The authors’ argument comes from an “upper bound” argument on how large the Bayes Factor can be given a particular p-value.

Recall that a Bayes Factor is defined as:

$$\frac{p(D|H_a)}{p(D|H_0)} = \frac{\int_l^u p(D|\theta,H_a)p(\theta|H_a)d\theta}{\int_l^u p(D|\theta,H_0)p(\theta|H_0)d\theta}$$

The parameter priors, $p(\theta|H_k)$ corresponds to an uncertain prediction from some hypothesis, $H_k$.
The marginal likelihoods computed in the numerator and denominators above can then be thought of “prior predictive success”, or “predictive success, marginalized over the uncertainty expressed in the parameter from hypothesis $k$ “. The BF10 then represents the evidence in favor of hypothesis a over hypothesis 0.

The authors wished to argue that a p=.05 necessarily has a low upper bound on evidence in favor of the alternative hypothesis.

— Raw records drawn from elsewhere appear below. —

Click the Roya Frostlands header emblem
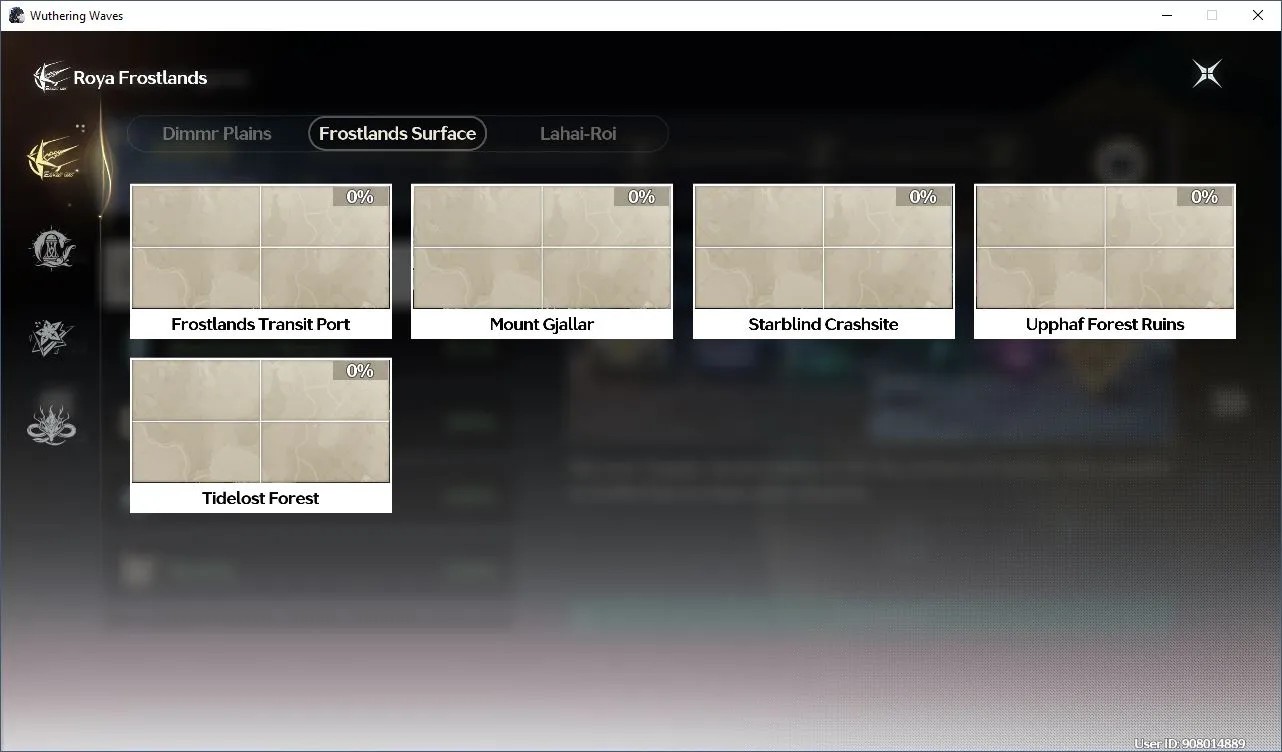[x=50, y=77]
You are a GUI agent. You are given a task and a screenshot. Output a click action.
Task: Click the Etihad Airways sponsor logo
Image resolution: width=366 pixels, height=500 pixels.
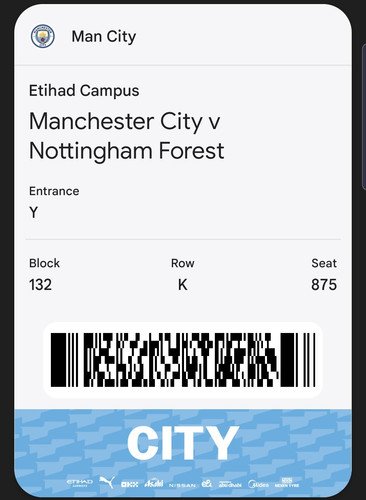tap(80, 483)
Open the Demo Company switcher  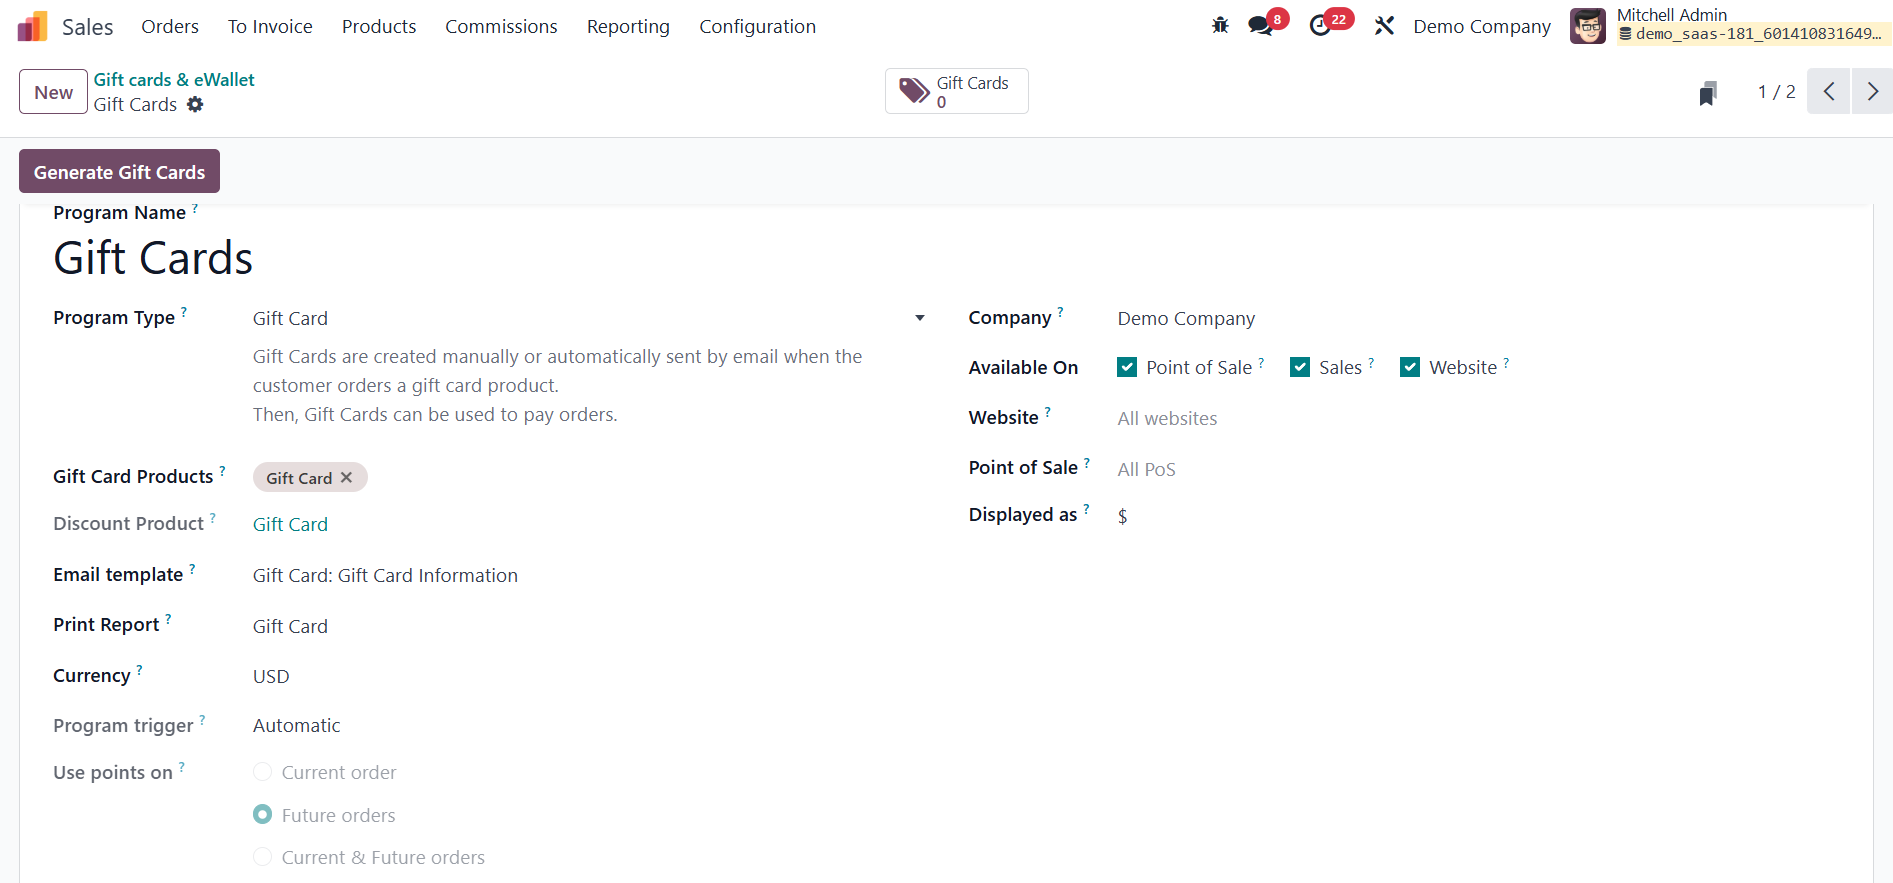tap(1481, 27)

RSS used as an example a BF for a two-tailed alternative hypothesis in comparison to a nil-null hypothesis.
This makes intuitive sense, because a commonly used test is the two-tailed t-test with a nil-null hypothesis.
In the latter case, the p-value is corresponding to the probability of observing a t-statistic at least as extreme as the observed statistic, assuming that the true sampling distribution is centered around zero.
No explicit alternative hypothesis really exists; the statement is simply $H_a: \theta \neq 0$, which isn’t exactly a useful hypothesis, but I digress.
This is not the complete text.